Always the thorn in the establishment’s path, through organizing riots, demonstrations and protests, Sajida has also managed to be arrested a number of times, not counting the times where she courted arrest herself. In all her years of political struggle, she has spent about three years in jail. She laughs as she remembers the first time.
“When Zulfiqar Ali Bhutto was hanged, some time afterwards, I along with some other women, were protesting on the streets. Then we were all arrested and FIRs were lodged against us,” she says. There is nothing strange about that except that Sajida was just a ten-year-old child! “The SHO was so angry at the policeman who had arrested me,” she said. “He said to him, ‘I told you to arrest women and here you are with a child!’. Despite that however, I stayed in jail for about 15 days. This was in 1979, and since then I have been getting arrested as if it was a part of my profession – in fact, in a way it was.”
Turning of events came when Sajida was chosen by Benazir Bhutto as the Lahore President of the PPP Women’s Wing, and was put to a test, as she terms it, to perform. “Under me, about 400 women came on the general seats while 31 won from the districts.” Unfortunately, while anything Sajida did was appreciated by her party leader and chairperson Benzair Bhutto, she still finds that Pakistani political parties do not give respect to women. She won elections against reserved seats in 2008, becoming a member of the Punjab Assembly, but even today, she says she does not get the respect that an MPA should.

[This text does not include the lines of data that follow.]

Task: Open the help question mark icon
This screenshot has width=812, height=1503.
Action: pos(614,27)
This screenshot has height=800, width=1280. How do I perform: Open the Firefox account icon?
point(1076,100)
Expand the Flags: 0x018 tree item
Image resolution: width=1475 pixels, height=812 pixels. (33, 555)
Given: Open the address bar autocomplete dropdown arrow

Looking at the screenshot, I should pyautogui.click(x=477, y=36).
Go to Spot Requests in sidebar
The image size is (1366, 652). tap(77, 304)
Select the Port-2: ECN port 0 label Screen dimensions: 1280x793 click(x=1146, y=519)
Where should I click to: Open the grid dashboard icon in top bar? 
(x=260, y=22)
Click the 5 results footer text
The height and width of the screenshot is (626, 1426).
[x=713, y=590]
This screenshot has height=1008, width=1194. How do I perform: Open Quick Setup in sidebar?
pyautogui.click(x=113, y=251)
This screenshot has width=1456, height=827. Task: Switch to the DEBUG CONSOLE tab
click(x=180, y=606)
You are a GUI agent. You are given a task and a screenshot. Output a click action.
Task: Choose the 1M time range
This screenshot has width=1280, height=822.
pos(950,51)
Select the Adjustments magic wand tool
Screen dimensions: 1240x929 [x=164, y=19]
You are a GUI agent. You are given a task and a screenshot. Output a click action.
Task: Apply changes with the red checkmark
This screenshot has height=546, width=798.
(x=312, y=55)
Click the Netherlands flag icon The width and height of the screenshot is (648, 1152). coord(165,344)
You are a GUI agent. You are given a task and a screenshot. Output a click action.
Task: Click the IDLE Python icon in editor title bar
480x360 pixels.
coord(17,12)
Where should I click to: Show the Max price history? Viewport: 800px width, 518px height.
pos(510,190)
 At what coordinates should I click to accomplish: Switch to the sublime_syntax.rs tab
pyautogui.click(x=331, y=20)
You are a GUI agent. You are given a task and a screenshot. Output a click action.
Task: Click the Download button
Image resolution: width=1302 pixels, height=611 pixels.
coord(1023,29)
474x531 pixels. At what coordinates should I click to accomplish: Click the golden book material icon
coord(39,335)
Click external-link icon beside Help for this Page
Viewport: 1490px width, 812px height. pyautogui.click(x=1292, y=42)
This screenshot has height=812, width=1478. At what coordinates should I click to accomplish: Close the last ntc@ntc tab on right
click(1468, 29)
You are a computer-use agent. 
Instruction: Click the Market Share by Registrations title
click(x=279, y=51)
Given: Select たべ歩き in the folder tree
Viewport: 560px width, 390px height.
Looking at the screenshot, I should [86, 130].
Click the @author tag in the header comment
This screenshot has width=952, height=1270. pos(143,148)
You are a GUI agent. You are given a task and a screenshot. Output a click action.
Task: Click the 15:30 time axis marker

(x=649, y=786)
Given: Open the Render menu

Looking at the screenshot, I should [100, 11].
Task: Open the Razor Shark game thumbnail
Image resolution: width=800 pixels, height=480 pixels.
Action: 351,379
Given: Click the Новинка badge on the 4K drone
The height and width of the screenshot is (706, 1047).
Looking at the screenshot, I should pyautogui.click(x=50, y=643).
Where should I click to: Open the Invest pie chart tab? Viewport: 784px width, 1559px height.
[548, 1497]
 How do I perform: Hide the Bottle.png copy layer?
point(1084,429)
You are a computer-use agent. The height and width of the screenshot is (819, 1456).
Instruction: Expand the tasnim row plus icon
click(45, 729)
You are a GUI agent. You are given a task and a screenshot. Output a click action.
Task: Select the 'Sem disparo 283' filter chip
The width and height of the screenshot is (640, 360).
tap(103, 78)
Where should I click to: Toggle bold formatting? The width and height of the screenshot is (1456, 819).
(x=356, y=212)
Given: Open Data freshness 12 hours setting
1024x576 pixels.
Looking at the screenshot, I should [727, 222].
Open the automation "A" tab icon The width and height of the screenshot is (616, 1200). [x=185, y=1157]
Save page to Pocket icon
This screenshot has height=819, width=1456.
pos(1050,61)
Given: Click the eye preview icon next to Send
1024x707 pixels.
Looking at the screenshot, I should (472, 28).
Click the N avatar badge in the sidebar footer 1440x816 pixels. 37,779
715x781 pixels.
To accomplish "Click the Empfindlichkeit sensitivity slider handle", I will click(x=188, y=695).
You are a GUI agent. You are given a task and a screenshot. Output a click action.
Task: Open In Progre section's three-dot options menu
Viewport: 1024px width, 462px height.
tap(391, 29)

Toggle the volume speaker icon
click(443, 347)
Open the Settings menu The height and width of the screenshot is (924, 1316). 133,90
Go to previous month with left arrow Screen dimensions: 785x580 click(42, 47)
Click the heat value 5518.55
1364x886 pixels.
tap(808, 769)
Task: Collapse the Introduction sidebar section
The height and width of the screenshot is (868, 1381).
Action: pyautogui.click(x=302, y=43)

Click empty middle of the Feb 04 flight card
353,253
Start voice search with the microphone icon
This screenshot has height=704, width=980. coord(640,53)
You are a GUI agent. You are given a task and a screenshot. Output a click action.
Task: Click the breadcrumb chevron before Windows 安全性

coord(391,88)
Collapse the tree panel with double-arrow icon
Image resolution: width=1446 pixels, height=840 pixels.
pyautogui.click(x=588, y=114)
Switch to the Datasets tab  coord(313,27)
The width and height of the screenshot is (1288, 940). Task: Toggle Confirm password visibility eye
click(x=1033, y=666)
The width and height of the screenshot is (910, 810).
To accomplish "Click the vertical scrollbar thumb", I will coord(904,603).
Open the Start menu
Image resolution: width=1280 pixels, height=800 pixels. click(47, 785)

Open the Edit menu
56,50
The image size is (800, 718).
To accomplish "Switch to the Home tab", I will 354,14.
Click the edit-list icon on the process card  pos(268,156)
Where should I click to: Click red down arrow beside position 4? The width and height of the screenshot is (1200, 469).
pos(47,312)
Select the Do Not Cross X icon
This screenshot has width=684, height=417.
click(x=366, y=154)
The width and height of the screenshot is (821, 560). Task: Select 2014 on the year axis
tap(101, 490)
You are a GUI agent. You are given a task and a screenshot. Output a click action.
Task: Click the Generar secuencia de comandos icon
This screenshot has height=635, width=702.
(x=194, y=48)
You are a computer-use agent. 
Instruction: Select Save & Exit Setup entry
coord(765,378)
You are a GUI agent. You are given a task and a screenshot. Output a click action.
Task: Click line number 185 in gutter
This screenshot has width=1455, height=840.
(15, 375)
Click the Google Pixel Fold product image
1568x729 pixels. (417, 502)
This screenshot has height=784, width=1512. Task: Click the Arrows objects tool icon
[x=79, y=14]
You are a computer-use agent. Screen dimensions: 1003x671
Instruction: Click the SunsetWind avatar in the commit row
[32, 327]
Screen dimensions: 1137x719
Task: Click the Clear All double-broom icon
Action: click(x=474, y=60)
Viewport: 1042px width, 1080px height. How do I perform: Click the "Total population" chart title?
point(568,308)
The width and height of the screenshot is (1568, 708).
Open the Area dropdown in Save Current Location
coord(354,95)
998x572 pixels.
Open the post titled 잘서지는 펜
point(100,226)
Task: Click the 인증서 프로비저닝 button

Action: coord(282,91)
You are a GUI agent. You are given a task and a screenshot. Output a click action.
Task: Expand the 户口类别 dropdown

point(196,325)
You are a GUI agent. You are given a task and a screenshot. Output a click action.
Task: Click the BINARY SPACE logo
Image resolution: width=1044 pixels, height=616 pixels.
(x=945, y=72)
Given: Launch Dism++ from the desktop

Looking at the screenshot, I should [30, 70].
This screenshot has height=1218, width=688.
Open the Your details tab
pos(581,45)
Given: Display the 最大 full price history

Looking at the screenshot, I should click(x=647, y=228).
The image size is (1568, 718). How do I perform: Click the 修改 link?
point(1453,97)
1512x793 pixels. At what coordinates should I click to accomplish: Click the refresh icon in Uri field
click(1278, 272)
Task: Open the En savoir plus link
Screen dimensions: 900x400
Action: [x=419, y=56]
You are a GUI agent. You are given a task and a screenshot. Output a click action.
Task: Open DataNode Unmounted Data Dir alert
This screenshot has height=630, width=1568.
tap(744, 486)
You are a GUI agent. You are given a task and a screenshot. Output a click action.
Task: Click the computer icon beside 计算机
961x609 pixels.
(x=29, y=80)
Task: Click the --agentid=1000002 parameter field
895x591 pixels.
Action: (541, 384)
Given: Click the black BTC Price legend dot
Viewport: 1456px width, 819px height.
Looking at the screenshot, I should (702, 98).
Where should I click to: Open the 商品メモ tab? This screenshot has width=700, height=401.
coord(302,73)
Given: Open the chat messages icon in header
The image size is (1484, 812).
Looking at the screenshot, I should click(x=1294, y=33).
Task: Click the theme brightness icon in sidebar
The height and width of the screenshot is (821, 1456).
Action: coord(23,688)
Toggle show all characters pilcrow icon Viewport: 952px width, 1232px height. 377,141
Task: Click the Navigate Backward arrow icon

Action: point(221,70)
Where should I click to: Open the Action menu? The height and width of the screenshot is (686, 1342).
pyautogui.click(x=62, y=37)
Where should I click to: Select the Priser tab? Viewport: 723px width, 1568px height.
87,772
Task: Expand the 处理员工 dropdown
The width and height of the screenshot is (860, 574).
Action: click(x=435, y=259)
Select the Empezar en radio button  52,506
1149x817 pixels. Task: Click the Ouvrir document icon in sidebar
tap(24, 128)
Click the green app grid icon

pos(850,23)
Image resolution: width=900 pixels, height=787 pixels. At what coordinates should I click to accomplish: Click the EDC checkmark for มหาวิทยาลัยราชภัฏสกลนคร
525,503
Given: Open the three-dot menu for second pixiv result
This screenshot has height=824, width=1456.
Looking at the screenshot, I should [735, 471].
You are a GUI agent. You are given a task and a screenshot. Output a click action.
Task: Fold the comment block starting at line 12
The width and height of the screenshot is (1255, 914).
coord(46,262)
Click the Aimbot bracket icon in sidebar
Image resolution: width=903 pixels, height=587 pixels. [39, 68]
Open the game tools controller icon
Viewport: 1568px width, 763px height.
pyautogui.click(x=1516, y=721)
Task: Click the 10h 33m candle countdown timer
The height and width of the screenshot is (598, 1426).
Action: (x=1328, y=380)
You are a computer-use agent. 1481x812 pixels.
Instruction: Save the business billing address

“I am a humble person and have no intention of acquiring wealth and flaunting it, but I have seen that even within the party, class differences still occur, they have only increased after BB’s death. An MPA who has good social contacts and is influential will automatically get more respect than I will. And while this is happening, I feel angry sometimes and bitter about the political struggle I have been through.”
She says that there are women who fight for their positions and seats; something not very easy to do, but there are more women, who come only because their husbands are powerful, and this has carried on for generations. “Its like sycophant versus sycophant,” she remarks. It was only last year when Sajida was wrapped in a controversy regarding her being sacked from PPP’s presidency. “People like me will not be supported. The women with a feudal background are more important. But I will not lose hope,” she says.
Where gender equality is concerned, she says that the more women enter governance, the better it would be. “But if they use relations and sources to enter, then it just defeats the purpose,” she adds. She has a more serious response when it comes to the position of women in the parliament. “The parliament comes much after,” she says. “First the position of women must be improved within the political party itself. None of the parties, and that includes mine, is fair to its women. They contest elections and later no one knows what happens to them because they have little power.
We are asked, ‘What’s your constituency?’; it’s the most humiliating question. Even at the top level, after BB was martyred, there is a political vacuum left to be filled, and no woman is fit enough to fill it. We want intelligent women who are ready to struggle for their political will,” she says. Sajida says that hard working women in parliament, despite party boundaries, are all unifying against one objective. “To be included via merit list is our top priority, with empowerment given to women wings. We should have our own constituency to rule and work from, without depending on men.
Males should not be able to use us for fighting their elections. Soon after we make them win, they do not give us the respect of even consulting us with anything. We appealed to the Election Commission of Pakistan to help us on this. A woman candidate fighting against another woman candidate will be much more fruitful for a party,” she says.
In today’s time and age, Pakistan needs to give women a role in its democracy. Analysts and experts say, democracy cannot exist without women stepping in to take care of the situation. And for this, women in parliament, women like Sajida, who has risen from the grass root level, and has struggled to the top, are the ones needed most. “Men have been ruling for 64 years and no one counters them,” says Sajida. “We have only come in since 2002, but we are always being cornered. How about giving us a chance?” she says.